When you answer, restate the entries below without altering anything.

Dataset extract:
——

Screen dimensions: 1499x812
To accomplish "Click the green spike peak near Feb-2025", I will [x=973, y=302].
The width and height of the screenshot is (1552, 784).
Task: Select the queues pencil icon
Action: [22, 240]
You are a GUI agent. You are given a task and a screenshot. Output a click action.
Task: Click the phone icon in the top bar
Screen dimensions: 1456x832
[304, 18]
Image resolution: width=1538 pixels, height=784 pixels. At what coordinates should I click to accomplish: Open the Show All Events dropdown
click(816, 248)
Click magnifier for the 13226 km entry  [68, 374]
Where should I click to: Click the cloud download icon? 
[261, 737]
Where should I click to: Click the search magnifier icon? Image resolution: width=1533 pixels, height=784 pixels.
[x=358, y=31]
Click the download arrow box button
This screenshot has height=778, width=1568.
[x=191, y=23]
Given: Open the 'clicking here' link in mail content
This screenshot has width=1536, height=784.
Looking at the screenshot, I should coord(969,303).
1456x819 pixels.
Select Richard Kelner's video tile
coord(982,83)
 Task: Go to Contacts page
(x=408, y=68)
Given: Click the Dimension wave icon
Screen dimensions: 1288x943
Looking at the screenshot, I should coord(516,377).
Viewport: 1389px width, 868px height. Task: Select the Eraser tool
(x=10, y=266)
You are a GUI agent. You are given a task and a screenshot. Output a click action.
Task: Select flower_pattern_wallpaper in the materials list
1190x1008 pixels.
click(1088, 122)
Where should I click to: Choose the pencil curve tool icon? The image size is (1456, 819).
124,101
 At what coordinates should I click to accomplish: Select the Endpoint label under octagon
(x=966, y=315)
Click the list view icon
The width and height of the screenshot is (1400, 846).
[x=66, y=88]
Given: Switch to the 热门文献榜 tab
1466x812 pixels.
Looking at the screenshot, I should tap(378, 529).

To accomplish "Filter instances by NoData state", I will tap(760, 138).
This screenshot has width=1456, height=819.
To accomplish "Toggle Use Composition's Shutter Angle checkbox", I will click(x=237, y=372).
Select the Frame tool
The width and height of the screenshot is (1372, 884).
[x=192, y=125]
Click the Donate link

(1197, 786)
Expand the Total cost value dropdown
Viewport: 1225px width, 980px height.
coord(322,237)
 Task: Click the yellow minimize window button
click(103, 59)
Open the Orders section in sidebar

——

Problem solution:
Screen dimensions: 1499x812
To accomplish "Click the green spike peak near Feb-2025", I will [x=973, y=302].
The width and height of the screenshot is (1552, 784).
Task: Select the queues pencil icon
Action: [22, 240]
You are a GUI agent. You are given a task and a screenshot. Output a click action.
Task: Click the phone icon in the top bar
Screen dimensions: 1456x832
[304, 18]
Image resolution: width=1538 pixels, height=784 pixels. At what coordinates should I click to accomplish: Open the Show All Events dropdown
click(816, 248)
Click magnifier for the 13226 km entry  [68, 374]
Where should I click to: Click the cloud download icon? 
[261, 737]
Where should I click to: Click the search magnifier icon? Image resolution: width=1533 pixels, height=784 pixels.
[x=358, y=31]
Click the download arrow box button
This screenshot has height=778, width=1568.
[x=191, y=23]
Given: Open the 'clicking here' link in mail content
This screenshot has width=1536, height=784.
Looking at the screenshot, I should coord(969,303).
1456x819 pixels.
Select Richard Kelner's video tile
coord(982,83)
 Task: Go to Contacts page
(x=408, y=68)
Given: Click the Dimension wave icon
Screen dimensions: 1288x943
Looking at the screenshot, I should coord(516,377).
Viewport: 1389px width, 868px height. Task: Select the Eraser tool
(x=10, y=266)
You are a GUI agent. You are given a task and a screenshot. Output a click action.
Task: Select flower_pattern_wallpaper in the materials list
1190x1008 pixels.
click(1088, 122)
Where should I click to: Choose the pencil curve tool icon? The image size is (1456, 819).
124,101
 At what coordinates should I click to accomplish: Select the Endpoint label under octagon
(x=966, y=315)
Click the list view icon
The width and height of the screenshot is (1400, 846).
[x=66, y=88]
Given: Switch to the 热门文献榜 tab
1466x812 pixels.
Looking at the screenshot, I should tap(378, 529).

To accomplish "Filter instances by NoData state", I will tap(760, 138).
This screenshot has width=1456, height=819.
To accomplish "Toggle Use Composition's Shutter Angle checkbox", I will click(x=237, y=372).
Select the Frame tool
The width and height of the screenshot is (1372, 884).
[x=192, y=125]
Click the Donate link

(1197, 786)
Expand the Total cost value dropdown
Viewport: 1225px width, 980px height.
coord(322,237)
 Task: Click the yellow minimize window button
click(103, 59)
Open the Orders section in sidebar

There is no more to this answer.